Devido à expansão dos meios eletrônicos e da internet, cada vez mais pessoas realizam atividades do cotidiano no ambiente virtual, como compras e vendas de mercadorias e contratação de serviços.
Embora o ordenamento jurídico brasileiro não possua regulamentação específica a respeito da negociação, da estruturação e da celebração de contratos por meios eletrônicos, os Tribunais têm conseguido atender essa carência legislativa por meio da aplicação do Código Civil e da teoria geral dos contratos.
Contratos eletrônicos são aqueles em que sua celebração depende da existência de um sistema informático ou da intercomunicação entre sistemas informáticos.
Com o objetivo de garantir a autenticidade, a integridade e a validade jurídica de documentos em forma eletrônica, bem como a realização de transações eletrônicas seguras, o Brasil instituiu por meio da Medida Provisória 2.200-2/2001, a Infraestrutura de Chaves Públicas Brasileira – ICP-Brasil.

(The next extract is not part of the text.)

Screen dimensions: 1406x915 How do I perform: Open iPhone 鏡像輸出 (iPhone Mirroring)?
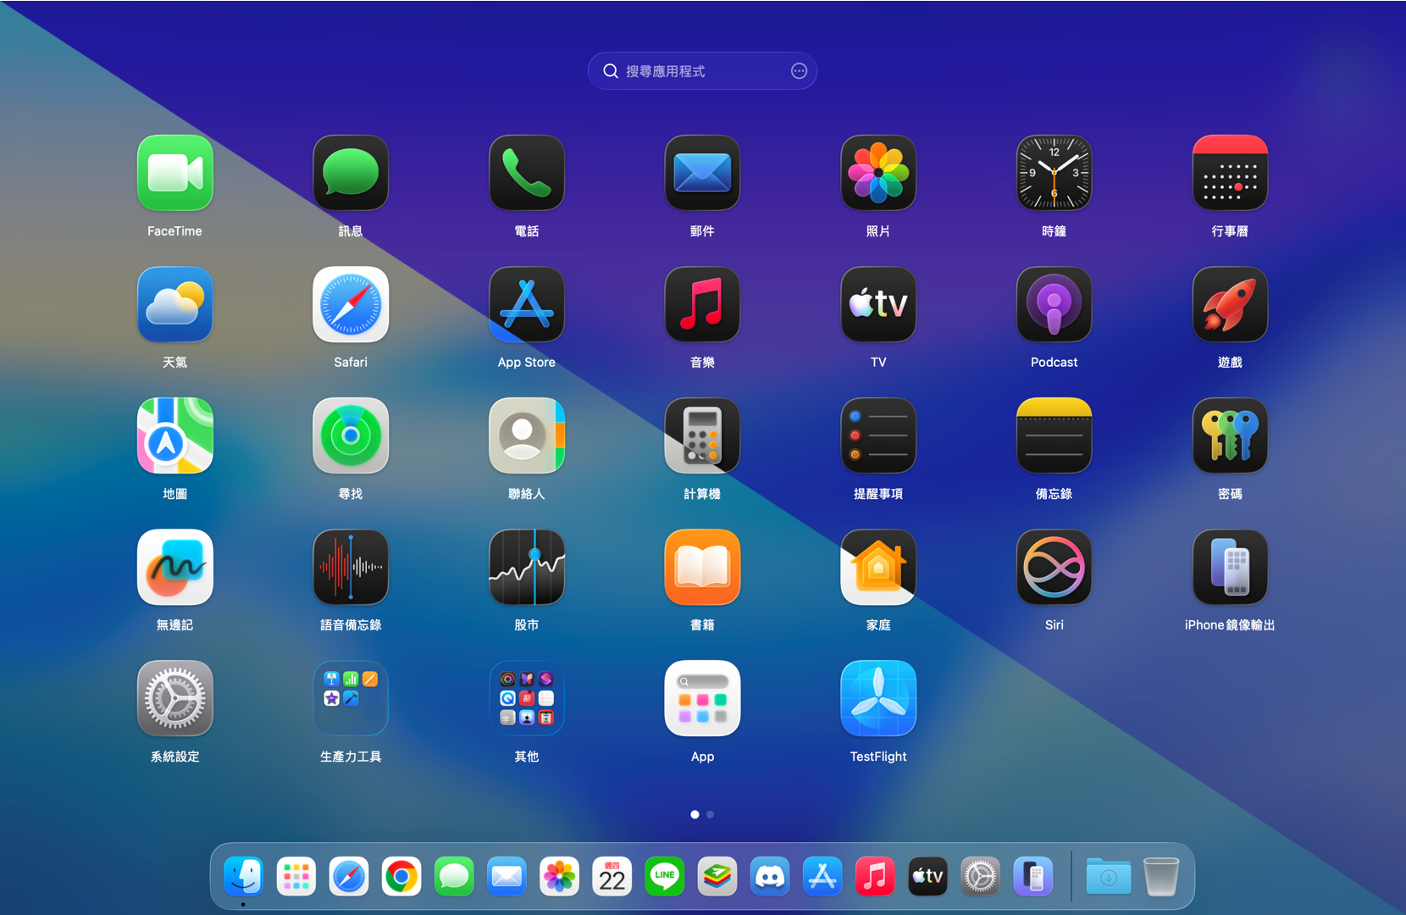coord(1229,567)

Diante disso, o STJ reconheceu a executividade de um contrato eletrônico de mútuo assinado digitalmente, uma vez que “a assinatura digital de contrato eletrônico tem a vocação de certificar, através de terceiro desinteressado, que determinado usuário de certa assinatura a utilizara (…). Em face destes novos instrumentos de verificação de autenticidade e presencialidade do contratante, é possível o reconhecimento da executividade dos contratos eletrônicos.”